Proposed Evolutionary model of repeat dynamics in cancer and normal tissues. A) In healthy tissues (e.g., benign) repeat-instability is low. At the initial phase of tumor evolution (e.g., primary and low ML cancer types), tumors harbor a small number of positively selected (S>0) drivers (D). Repeat instability acts to increase or maintain the fitness of tumors. Tissues in the vicinity of tumors (e.g., adjacent presumed normal tissues) react similarly to the selective pressures imposed by the microenvironment (and therapy, if applied). Because they lack mutations, repeat instability is even larger than that of the corresponding tumors (that already have adapted), but is also quickly reduced as the transition to a neoplastic state is not achieved and normal cellular function is retained. Later in evolution (i.e., metastases and high ML cancer types), the number of driver mutations increases, tumors are more adapted and repeat instability reduces. At least in high mutation load cancers, the accumulation of passenger mutations (P) outcompete the drivers (P>D); hence, cancers resort to purifying selection (S<0), which reduces the repeat-instability. Hence, repeat-instability acts as a transient, compensatory mechanism. The faster transient effect in adjacent normal tissues explains their higher repeat-instability in low mutation load cancers and their lower repeat-instability in high mutation load cancers, relative to the respective tumors. B) Repeats content, measured as the vocabulary of amino-acid triplets that compose protein repeats, correlates with ordering of organisms by the product of effective population size and mutation rate (adapted from [Persi & Horn, 2013]).
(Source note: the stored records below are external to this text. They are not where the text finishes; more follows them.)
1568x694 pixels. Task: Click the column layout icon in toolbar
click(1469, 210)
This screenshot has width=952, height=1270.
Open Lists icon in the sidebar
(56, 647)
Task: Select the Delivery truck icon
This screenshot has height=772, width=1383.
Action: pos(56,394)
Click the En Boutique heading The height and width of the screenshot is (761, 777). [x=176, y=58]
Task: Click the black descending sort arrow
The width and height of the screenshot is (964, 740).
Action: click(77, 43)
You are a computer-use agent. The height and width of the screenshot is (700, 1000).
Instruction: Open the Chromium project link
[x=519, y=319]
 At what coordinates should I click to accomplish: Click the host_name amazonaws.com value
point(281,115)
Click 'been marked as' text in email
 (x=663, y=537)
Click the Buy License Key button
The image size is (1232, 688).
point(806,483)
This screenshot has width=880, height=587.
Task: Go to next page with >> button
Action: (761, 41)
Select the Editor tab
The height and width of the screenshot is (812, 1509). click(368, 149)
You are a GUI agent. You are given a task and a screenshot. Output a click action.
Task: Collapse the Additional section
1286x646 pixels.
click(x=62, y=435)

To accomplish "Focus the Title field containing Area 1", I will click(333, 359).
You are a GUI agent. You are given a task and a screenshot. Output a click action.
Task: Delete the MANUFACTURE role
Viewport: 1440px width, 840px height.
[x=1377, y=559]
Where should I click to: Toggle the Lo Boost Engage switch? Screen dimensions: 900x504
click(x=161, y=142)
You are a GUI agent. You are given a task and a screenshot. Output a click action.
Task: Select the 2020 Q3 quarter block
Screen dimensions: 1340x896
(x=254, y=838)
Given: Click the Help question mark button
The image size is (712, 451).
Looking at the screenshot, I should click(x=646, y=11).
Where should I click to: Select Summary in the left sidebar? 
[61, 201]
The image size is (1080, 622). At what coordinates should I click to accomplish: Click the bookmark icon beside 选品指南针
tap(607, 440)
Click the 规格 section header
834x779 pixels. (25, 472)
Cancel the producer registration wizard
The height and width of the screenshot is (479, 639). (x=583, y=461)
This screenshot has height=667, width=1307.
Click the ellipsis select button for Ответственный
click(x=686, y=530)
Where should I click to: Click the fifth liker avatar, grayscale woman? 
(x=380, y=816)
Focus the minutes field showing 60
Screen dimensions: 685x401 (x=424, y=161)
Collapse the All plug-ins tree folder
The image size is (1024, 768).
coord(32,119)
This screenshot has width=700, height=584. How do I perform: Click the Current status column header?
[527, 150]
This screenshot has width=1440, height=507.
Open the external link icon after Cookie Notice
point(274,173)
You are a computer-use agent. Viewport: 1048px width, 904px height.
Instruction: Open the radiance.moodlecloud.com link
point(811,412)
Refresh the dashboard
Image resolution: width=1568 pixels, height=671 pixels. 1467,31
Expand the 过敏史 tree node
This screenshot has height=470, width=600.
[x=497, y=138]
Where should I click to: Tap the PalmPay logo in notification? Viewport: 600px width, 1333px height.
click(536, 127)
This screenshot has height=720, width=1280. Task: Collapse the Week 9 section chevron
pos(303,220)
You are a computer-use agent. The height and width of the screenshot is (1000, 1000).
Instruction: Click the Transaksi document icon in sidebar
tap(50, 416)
According to our model, at the initial phase of tumor evolution, repeat-instability can compensate for the lack of sufficient number of cancer drivers and thus increase the tumor fitness, whereas later in evolution, high repeat-instability negatively affects tumor fitness and is selected against. A positive correlation between high microsatellite instability with better prognosis in cancer patients has been reported (Hause et al., 2016). In the context of our model, these findings are likely to reflect stages of tumor progression at which repeat-instability already exceeded the optimal value. The existence of compensatory adaptive paths, that is, point mutations vs. repeat-instability, suggests that, although the dynamic range of somatic aberrations in cancers is substantial, the fitness of tumors tends to be more stable over time and can be robust to environmental pressure.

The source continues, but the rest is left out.